Cyclopædia of Political Science, Political Economy, and the Political History of the United States
BANKS, Advantages of Savings. Saving does not create capital; it collects the small elements and parcels of it, which, when accumulated, gradually swell to values large enough to be employed with fruit.
—Savings banks are institutions of credit, founded to inspire, facilitate, favor and encourage savings. The savings bank receives the smallest savings of the poor; it preserves and guarantees them; it shelters them from the temptations of the hour and from disastrous risks; it throws them into circulation; and out of the sterile sums, which they were while they remained at the bottom of a box or drawer, makes of them sums productive of interest which serves, month by month and year by year, to swell the amount of a little account current. Lastly, the bank pays back all or part of the deposit, according to the wish of the person who deposited it, and upon his simple demand.
—Savings banks are altogether a modern invention. Inspired by the purest philanthropy, instituted with enthusiasm and generosity by men of the most respectable character, administered with disinterestedness and rare ability, sustained in their benevolent action by the unanimity of public opinion, aided by the indefatigable co-operation of a host of intelligent propagators, and the ever faithful support of the widest publicity, the savings banks in most parts of Europe have grandly accomplished their mission, such at least as it was conceived by the thought which inspired it, a thought exclusively charitable and moral. Surely after considering all these benefits, the economist will not refuse to recognize the great and noble services which the savings banks have rendered since their first foundation. He takes pleasure in praising them; but he reserves to himself entire liberty in examining and judging in what concerns the legislation, organization and progress of these establishments, whose reach would perhaps have been wider and whose results would have been still happier, if the charity which produced them had been found more intimately united to the science which would have given them liberty as a basis.
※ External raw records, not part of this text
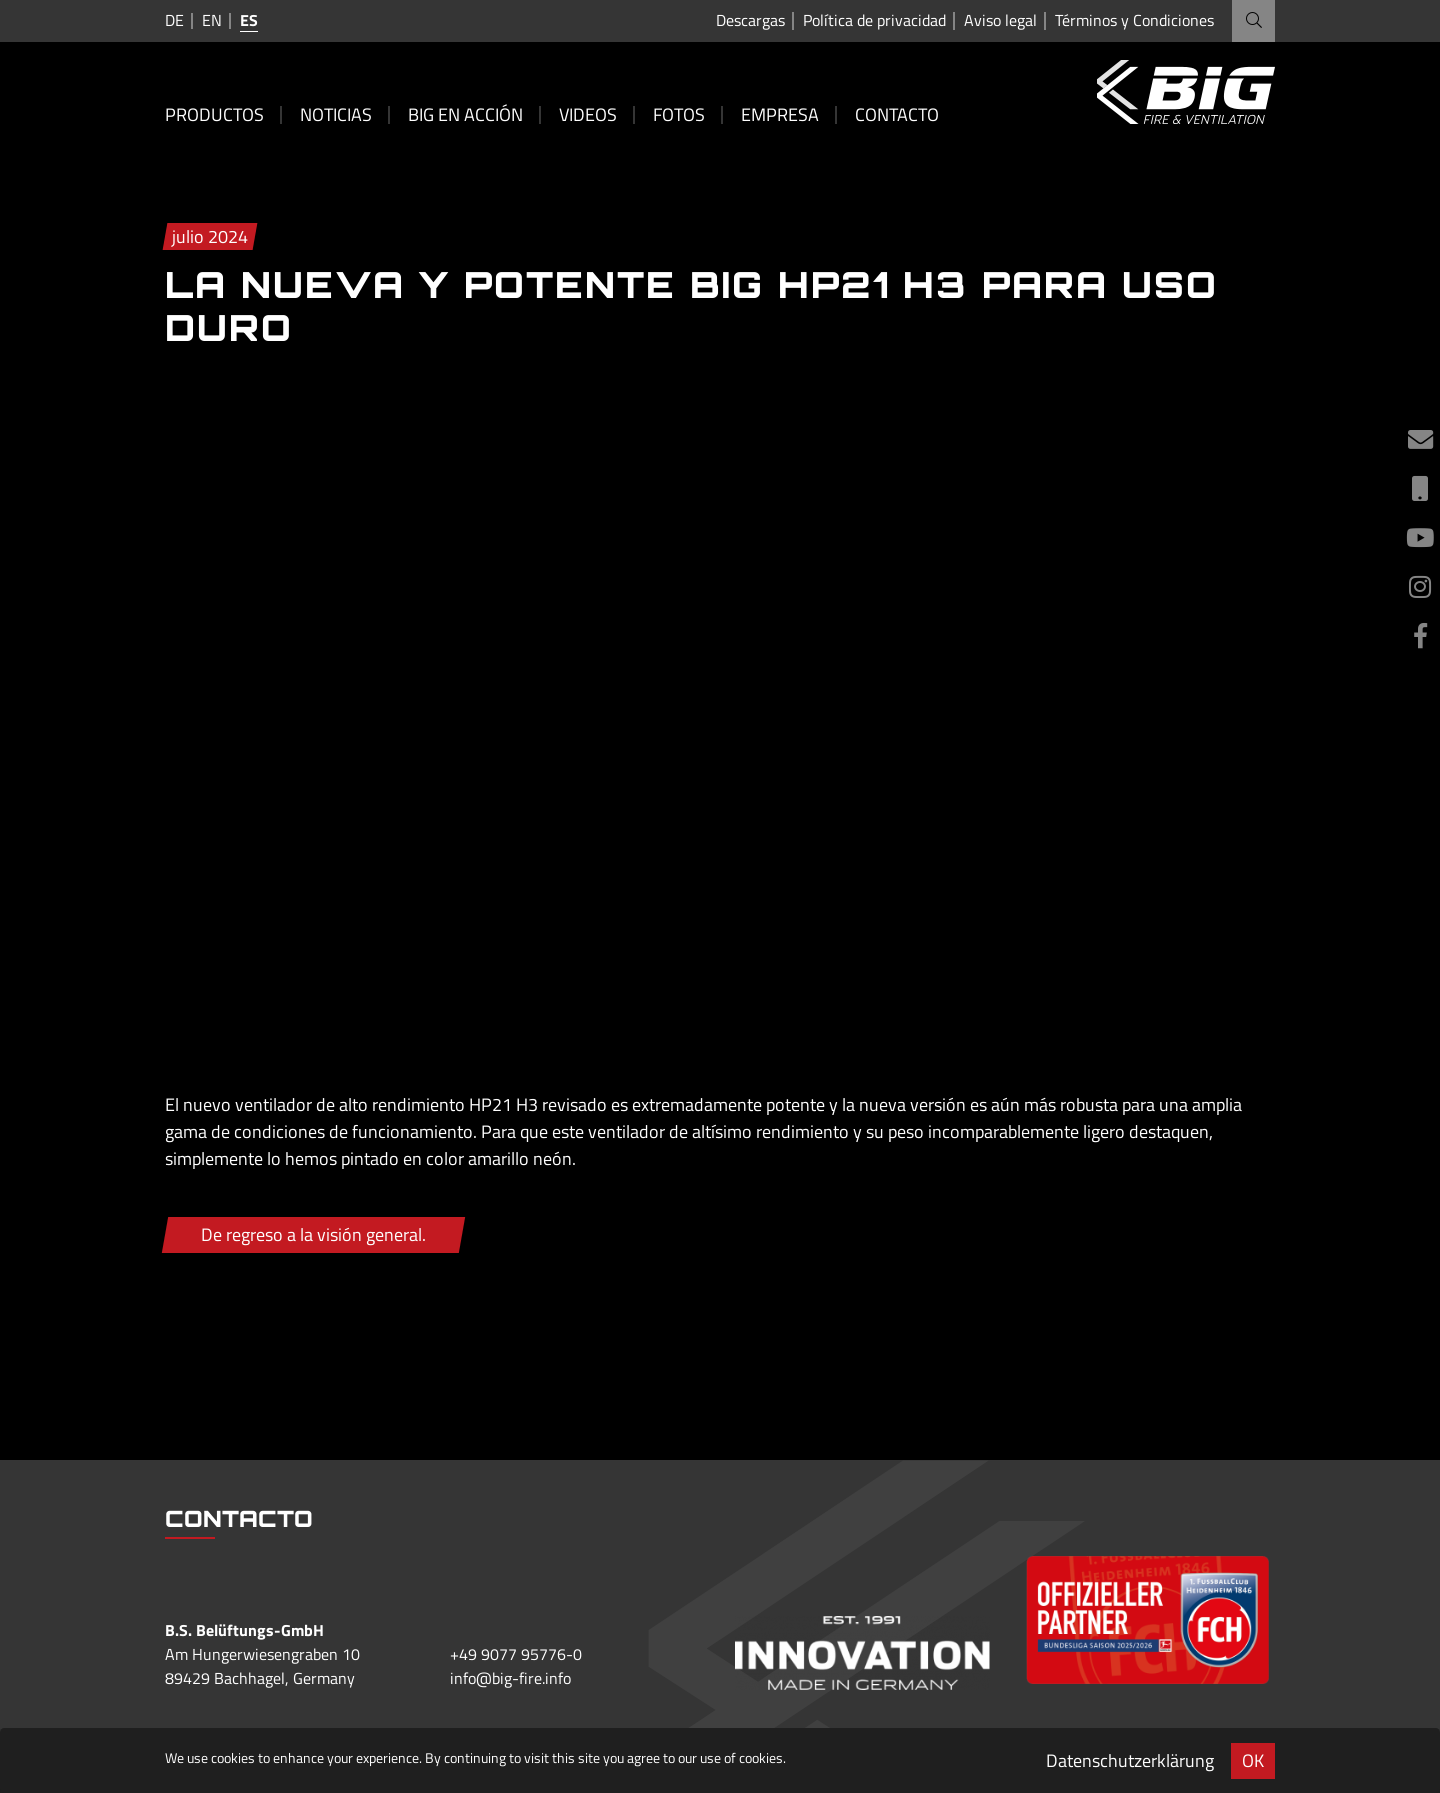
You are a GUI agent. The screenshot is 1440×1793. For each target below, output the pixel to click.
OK (1253, 1760)
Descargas (750, 20)
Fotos (679, 114)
—Very few raise any objections against the institution of savings banks in itself, but there are a few who do. Their objections are so weak and trivial that they do not deserve a serious refutation. Independently of the very worthy sentiment which first produced the savings banks, and which is a good in itself; aside from the very moral habit of saving, a habit which savings banks have largely extended and developed; they have two important economic results, which seem to us henceforth beyond all discussion: one affects the personal and direct interest of the depositor; the other, which is less apparent, is to the general advantage of society.
—1. The foresight which, according to the expression of J. B. Say, sacrifices actual satisfactions, in order to insure security in the future, is not only a moral quality; necessity imperatively demands it. Labor, which is possible in strength and health, becomes impossible in old age and sickness, not to speak of crises, times of enforced idleness, and the thousand accidents which trouble and disturb even the most favored lives. A prudent man has strength enough to practice privation when he can, and prefers to a passing satisfaction the permanent satisfaction of assuring himself the means of subsistence during the evil days and fatal period of old age. He moreover increases his productive power by having some capital to rely upon, the revenue from which, whatever it may be, increases his daily earnings. Possessed of greater freedom, he is less anxious to offer his labor to others, and more easily discusses the conditions of its sale.
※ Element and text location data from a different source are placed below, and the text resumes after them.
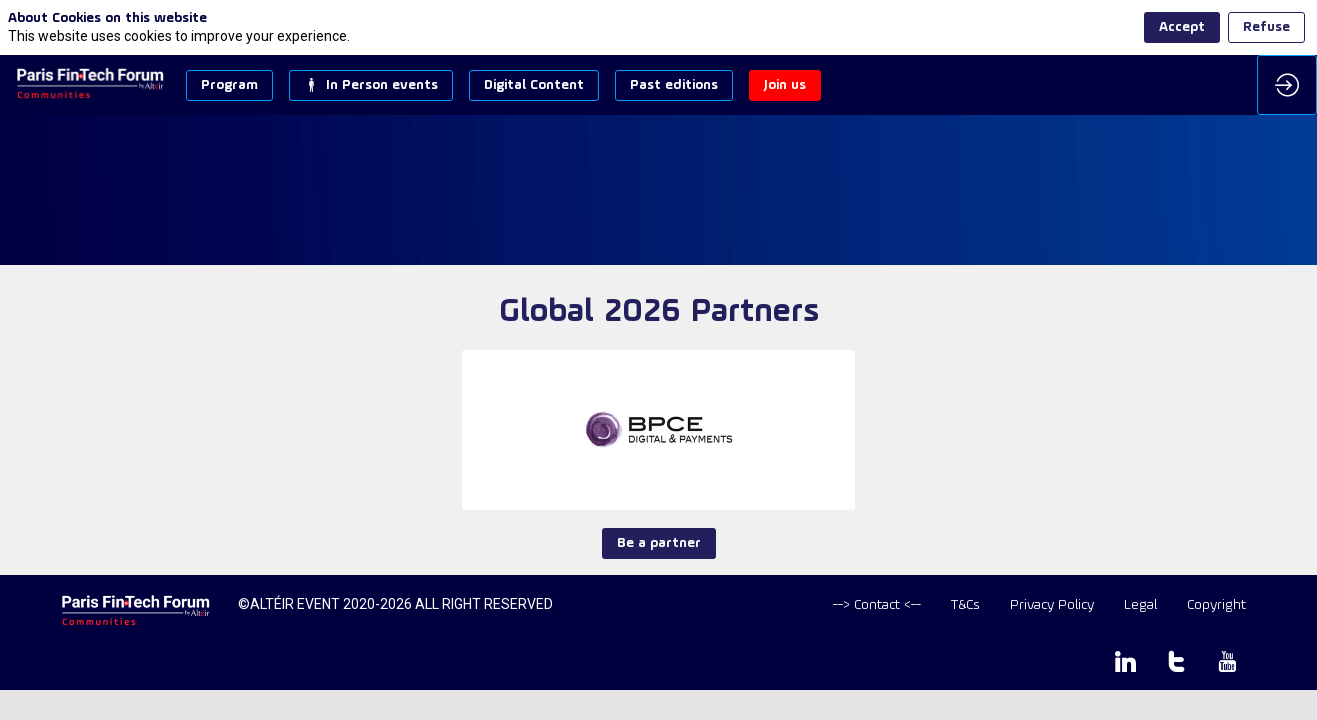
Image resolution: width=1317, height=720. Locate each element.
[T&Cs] (965, 605)
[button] (229, 85)
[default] (877, 605)
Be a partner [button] (659, 543)
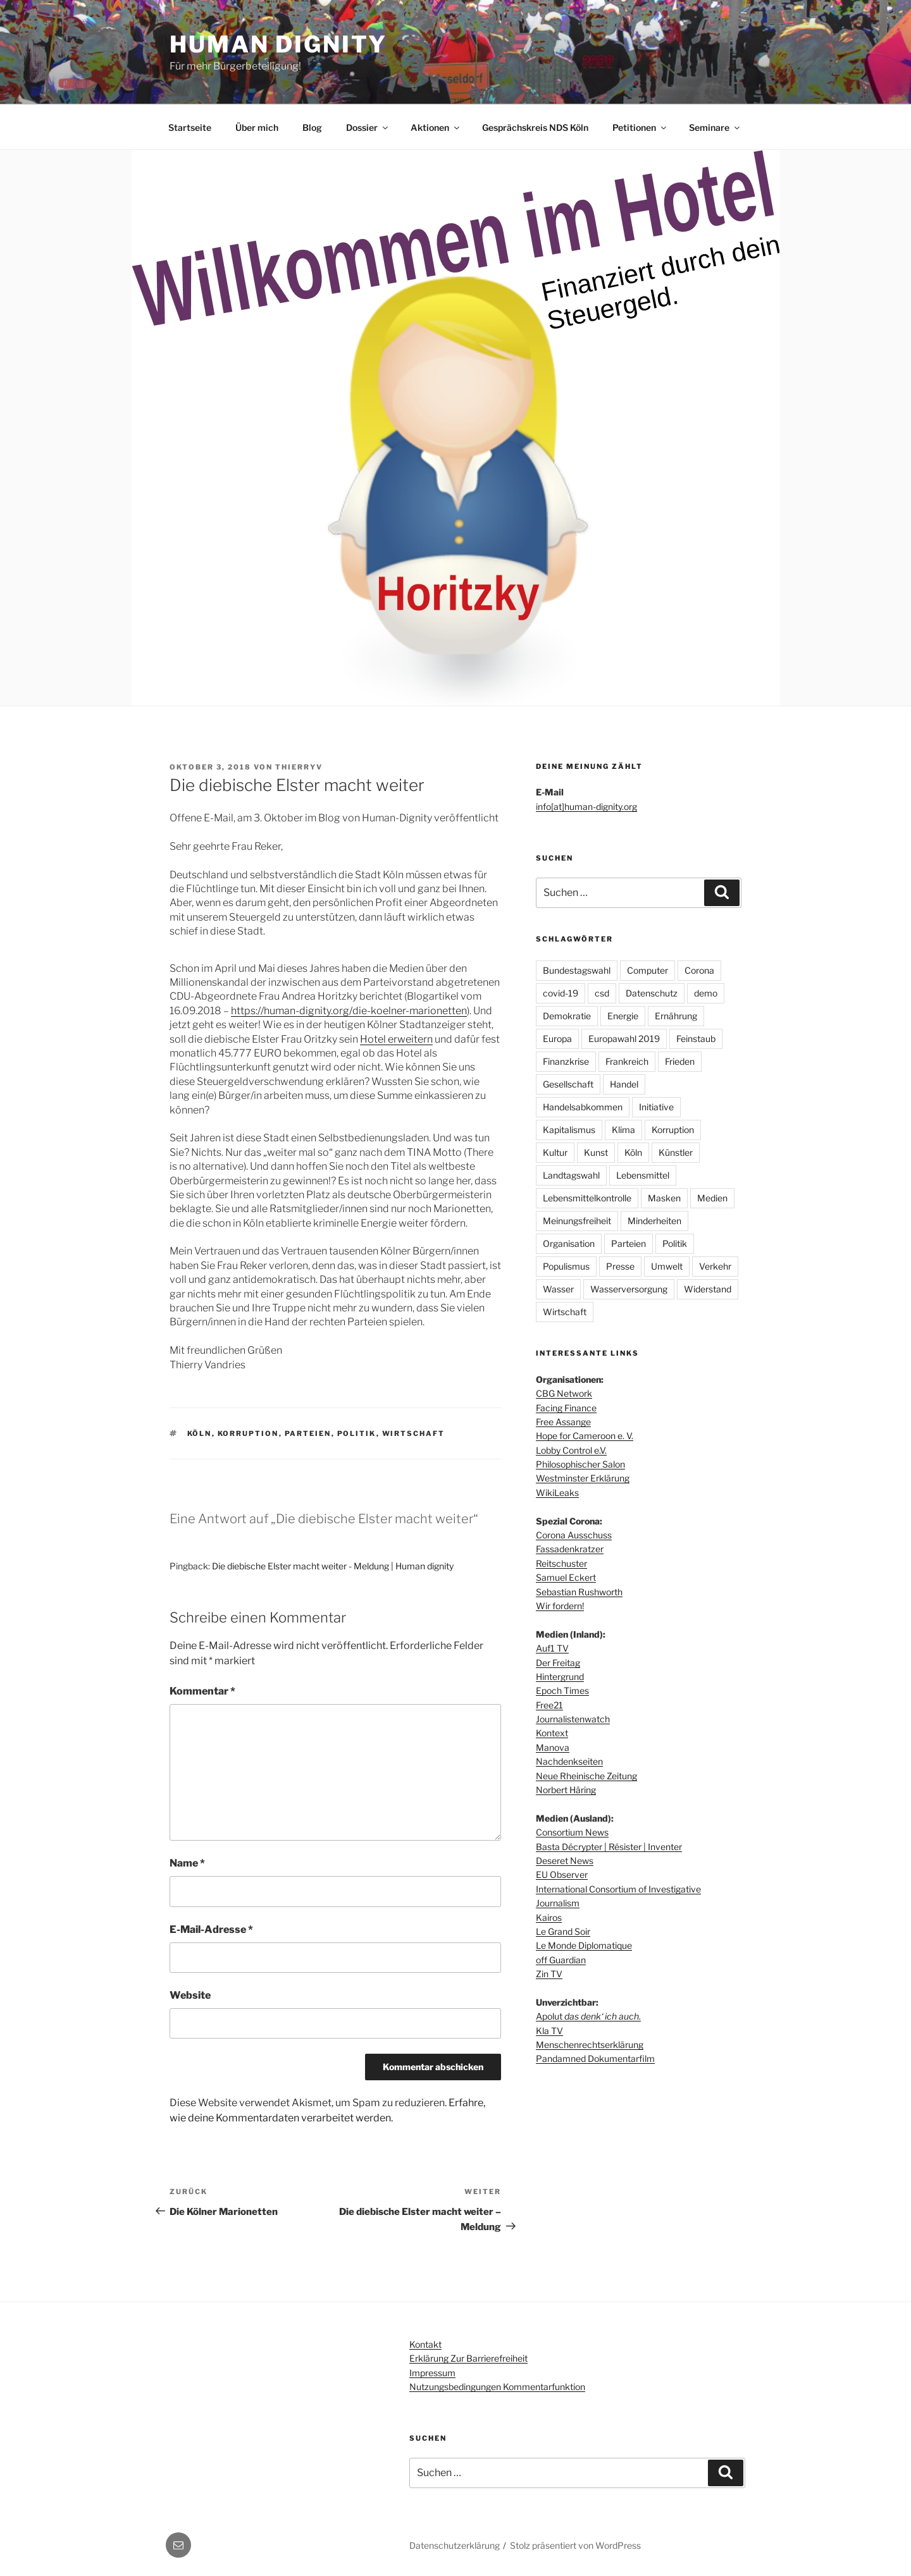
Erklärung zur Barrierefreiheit (468, 2358)
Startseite (189, 127)
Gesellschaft (568, 1084)
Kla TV (549, 2030)
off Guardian (561, 1959)
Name (187, 1863)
—2. The advantage to society is two-fold. There are fewer unfortunates left to the care of society, in which the proportion of poor people exceeds that of the rich. Then—and it is a great service rendered by the savings banks, which certainly have prompted and favored in many minds the desire to save—these banks utilize a capital, which without their continuous action would remain absolutely unproductive. Very small savings are not invested until they have increased to a certain amount, which varies greatly with individuals, times and places.
—Close observation and investigation in many places, and the very nature of things prove to us, besides, the reality of the fact that savings, small, very small, when we consider the amount saved by each individual, assume in the aggregate proportions of enormous importance, as is shown by the official reports of the savings bank. Society is therefore indebted to savings banks for the enjoyment of a considerable amount of capital, which, without them, would be, like the stone which Horace advises avaricious men to substitute for their treasures, hidden in an absurd barrenness.